The task: Set down exactly, from the records below, the line with "Open user account profile icon" through the line with "You are a computer-use agent. The height", and nothing else.
Start of Exercise materials
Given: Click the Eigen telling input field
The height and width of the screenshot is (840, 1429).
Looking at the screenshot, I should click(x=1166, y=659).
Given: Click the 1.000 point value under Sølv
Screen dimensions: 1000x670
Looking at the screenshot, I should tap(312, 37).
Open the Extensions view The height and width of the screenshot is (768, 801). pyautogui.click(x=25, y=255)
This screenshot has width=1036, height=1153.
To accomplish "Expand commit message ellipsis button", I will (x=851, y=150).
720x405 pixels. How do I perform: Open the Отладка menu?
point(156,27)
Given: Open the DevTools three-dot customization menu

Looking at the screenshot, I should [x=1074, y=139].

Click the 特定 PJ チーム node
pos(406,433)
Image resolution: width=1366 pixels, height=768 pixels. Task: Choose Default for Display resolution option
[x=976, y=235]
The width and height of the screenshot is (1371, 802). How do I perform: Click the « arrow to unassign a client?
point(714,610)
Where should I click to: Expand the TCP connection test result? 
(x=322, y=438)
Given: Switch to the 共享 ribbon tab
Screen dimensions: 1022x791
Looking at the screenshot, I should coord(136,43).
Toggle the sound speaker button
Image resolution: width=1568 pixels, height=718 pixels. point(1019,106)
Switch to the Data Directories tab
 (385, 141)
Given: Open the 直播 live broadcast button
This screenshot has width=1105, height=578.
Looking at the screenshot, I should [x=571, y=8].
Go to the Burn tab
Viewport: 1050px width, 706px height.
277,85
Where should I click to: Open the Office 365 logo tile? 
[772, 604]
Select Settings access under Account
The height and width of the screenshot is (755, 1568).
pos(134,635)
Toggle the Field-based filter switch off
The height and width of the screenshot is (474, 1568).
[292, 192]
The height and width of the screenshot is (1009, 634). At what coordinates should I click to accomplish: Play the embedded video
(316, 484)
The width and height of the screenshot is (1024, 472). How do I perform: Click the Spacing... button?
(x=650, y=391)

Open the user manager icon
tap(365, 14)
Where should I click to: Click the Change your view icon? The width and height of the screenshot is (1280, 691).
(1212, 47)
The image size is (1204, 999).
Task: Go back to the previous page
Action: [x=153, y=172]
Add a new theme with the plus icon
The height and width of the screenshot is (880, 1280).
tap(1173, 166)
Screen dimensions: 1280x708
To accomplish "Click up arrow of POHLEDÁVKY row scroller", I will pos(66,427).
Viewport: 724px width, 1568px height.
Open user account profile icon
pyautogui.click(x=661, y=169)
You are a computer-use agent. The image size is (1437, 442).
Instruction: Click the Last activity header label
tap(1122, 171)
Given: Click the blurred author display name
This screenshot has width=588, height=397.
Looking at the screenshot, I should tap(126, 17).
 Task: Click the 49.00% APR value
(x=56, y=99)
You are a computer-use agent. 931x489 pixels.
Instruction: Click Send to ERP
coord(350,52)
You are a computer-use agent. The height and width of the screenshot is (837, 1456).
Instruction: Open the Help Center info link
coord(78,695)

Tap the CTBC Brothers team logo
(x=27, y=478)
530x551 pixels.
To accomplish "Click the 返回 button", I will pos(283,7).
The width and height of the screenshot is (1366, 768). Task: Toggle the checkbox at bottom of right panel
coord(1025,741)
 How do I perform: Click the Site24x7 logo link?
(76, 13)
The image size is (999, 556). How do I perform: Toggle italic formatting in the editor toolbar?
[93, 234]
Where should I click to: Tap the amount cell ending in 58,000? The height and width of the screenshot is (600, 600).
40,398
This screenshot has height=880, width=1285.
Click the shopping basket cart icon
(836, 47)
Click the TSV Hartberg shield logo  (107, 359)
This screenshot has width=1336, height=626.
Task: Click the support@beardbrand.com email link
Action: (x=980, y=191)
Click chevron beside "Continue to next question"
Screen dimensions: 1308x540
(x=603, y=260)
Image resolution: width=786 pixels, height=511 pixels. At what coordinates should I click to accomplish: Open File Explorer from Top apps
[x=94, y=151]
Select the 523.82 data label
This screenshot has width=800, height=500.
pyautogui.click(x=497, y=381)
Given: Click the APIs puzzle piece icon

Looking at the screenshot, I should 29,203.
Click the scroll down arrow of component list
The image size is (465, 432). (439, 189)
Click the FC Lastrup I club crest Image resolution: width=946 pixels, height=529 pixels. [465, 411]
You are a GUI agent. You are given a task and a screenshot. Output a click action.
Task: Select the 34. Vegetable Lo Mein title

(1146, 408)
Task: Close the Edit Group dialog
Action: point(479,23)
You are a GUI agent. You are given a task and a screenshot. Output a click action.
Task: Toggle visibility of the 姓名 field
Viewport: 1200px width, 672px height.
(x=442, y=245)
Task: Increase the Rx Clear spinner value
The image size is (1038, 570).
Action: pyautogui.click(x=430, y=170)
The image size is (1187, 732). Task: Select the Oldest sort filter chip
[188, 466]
End of Exercise materials
Response to the task:
Open user account profile icon
pyautogui.click(x=661, y=169)
You are a computer-use agent. The image size is (1437, 442).
Instruction: Click the Last activity header label
tap(1122, 171)
Given: Click the blurred author display name
This screenshot has width=588, height=397.
Looking at the screenshot, I should tap(126, 17).
 Task: Click the 49.00% APR value
(x=56, y=99)
You are a computer-use agent. 931x489 pixels.
Instruction: Click Send to ERP
coord(350,52)
You are a computer-use agent. The height and width of the screenshot is (837, 1456).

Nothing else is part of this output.